On Fri, 2009-10-02 at 19:51 +0300, Abdulaziz Ghuloum wrote:
> On Oct 2, 2009, at 3:57 PM, Göran Weinholt wrote:
> > I'm all in favor of library versions and version references. I use
> > them
> > myself, as a courtesy to those who want to use my libraries, and
> > because
> > I want to be able to change the meaning of exported bindings without
> > causing people too much trouble.
>
> In Ikarus, versions are supported for the purpose of checking for
> availability of a certain version, and failing fast if the specified
> version does not meet the actual library version.  I certainly am
> not going to add a SAT solver for picking which library must be used
> among a set of available libraries,

A SAT solver for this problem does seem pretty hairy.  The other option
for dealing with the problem is something external like a command-line
option for specifying the exact version to use; but this very much goes
against the rationale for version constraints in library references,
which is to be able to say what version to use at the same place you say
what library to use.

The realities of complexity are unfortunate, because, IMO, it really
would be ideal, from the highest, most conceptual perspective, to have
versioning, with generalized version constraints, located at the names
of and references to versioned libraries, and only located there.

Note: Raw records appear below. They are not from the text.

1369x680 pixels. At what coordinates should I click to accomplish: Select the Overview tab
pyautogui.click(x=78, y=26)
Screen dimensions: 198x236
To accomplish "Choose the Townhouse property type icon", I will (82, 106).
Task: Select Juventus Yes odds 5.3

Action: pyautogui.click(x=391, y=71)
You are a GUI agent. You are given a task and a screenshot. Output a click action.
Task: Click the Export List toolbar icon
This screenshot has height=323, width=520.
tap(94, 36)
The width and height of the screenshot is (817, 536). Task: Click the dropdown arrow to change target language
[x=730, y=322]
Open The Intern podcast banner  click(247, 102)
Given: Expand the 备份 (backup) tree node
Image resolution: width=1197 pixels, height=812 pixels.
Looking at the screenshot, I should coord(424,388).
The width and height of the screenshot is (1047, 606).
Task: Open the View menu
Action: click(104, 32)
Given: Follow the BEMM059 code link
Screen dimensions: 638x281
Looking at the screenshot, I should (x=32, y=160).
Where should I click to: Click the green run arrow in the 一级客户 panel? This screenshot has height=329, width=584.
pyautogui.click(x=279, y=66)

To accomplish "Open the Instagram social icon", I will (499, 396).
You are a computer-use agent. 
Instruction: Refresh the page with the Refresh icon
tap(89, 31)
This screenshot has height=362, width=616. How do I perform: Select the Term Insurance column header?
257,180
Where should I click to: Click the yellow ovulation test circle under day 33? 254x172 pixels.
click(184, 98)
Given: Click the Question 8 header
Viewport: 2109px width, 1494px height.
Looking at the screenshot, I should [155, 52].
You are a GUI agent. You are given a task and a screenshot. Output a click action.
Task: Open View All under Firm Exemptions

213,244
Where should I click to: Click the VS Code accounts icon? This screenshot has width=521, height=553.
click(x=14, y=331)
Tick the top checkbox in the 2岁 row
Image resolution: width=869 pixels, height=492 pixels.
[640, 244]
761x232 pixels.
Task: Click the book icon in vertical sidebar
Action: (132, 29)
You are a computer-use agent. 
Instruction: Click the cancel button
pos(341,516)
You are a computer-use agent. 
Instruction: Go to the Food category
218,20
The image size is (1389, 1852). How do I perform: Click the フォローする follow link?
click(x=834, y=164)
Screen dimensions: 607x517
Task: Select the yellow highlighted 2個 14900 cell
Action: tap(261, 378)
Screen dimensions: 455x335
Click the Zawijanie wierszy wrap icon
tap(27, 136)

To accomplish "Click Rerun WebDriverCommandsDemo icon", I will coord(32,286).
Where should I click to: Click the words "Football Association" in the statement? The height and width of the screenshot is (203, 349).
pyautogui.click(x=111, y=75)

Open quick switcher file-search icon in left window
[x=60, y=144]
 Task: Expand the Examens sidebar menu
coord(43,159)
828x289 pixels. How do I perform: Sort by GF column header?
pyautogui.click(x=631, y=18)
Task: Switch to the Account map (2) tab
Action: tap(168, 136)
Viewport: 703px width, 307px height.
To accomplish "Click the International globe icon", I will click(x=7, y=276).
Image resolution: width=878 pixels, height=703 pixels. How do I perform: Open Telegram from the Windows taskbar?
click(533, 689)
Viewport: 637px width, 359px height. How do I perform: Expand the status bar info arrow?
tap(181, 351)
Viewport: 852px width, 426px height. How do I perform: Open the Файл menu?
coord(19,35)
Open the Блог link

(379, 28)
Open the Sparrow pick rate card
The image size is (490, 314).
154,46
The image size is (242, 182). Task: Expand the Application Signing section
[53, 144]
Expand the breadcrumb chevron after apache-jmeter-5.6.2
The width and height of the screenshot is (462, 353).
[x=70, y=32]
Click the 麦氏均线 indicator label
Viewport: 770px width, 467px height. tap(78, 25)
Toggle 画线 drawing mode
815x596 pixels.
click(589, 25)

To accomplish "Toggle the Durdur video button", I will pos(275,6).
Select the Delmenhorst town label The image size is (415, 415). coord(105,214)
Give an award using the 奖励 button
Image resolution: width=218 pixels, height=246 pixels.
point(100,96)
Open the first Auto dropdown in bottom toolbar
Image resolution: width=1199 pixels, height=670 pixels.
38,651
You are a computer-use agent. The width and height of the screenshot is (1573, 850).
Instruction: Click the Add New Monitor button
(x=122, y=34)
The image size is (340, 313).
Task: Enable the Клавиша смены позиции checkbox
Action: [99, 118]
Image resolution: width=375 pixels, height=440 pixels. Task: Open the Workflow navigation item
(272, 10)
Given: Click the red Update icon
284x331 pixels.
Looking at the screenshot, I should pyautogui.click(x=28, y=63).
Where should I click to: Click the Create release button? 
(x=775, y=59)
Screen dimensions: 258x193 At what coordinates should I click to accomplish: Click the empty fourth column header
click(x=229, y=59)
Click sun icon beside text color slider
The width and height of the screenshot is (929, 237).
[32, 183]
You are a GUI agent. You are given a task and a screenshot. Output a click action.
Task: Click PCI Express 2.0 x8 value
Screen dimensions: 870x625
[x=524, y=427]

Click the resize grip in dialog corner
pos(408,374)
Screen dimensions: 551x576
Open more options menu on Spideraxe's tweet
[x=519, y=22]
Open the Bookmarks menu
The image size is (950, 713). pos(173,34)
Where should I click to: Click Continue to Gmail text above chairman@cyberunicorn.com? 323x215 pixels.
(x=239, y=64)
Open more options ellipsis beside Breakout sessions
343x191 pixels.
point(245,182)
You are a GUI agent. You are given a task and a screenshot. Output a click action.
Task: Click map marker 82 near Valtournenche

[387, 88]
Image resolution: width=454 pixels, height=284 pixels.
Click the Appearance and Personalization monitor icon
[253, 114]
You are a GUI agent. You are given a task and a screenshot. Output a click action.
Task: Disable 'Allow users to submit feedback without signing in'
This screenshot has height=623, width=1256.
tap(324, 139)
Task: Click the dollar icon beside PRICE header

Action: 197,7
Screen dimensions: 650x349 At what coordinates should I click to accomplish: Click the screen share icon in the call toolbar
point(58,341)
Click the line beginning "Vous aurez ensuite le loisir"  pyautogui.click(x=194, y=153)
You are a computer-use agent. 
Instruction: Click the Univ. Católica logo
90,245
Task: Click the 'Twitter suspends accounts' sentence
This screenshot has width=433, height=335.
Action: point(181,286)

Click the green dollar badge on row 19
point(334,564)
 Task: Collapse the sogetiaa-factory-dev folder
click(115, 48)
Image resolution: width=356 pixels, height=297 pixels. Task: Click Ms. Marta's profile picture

> and I certainly don't like to
> just pick the first specified one (which is random more or less)
> which is what this SRFI currently says I should do.

The intent of the current draft was not to say that.  The intent was to
leave it up to implementations, which I thought was in the spirit of the
other aspects of Scheme which implementations are free to differ about
because there's not consensus.

> I would like to keep version dependencies, constraints, conflicts,
> etc., outside of the implementation as much as possible.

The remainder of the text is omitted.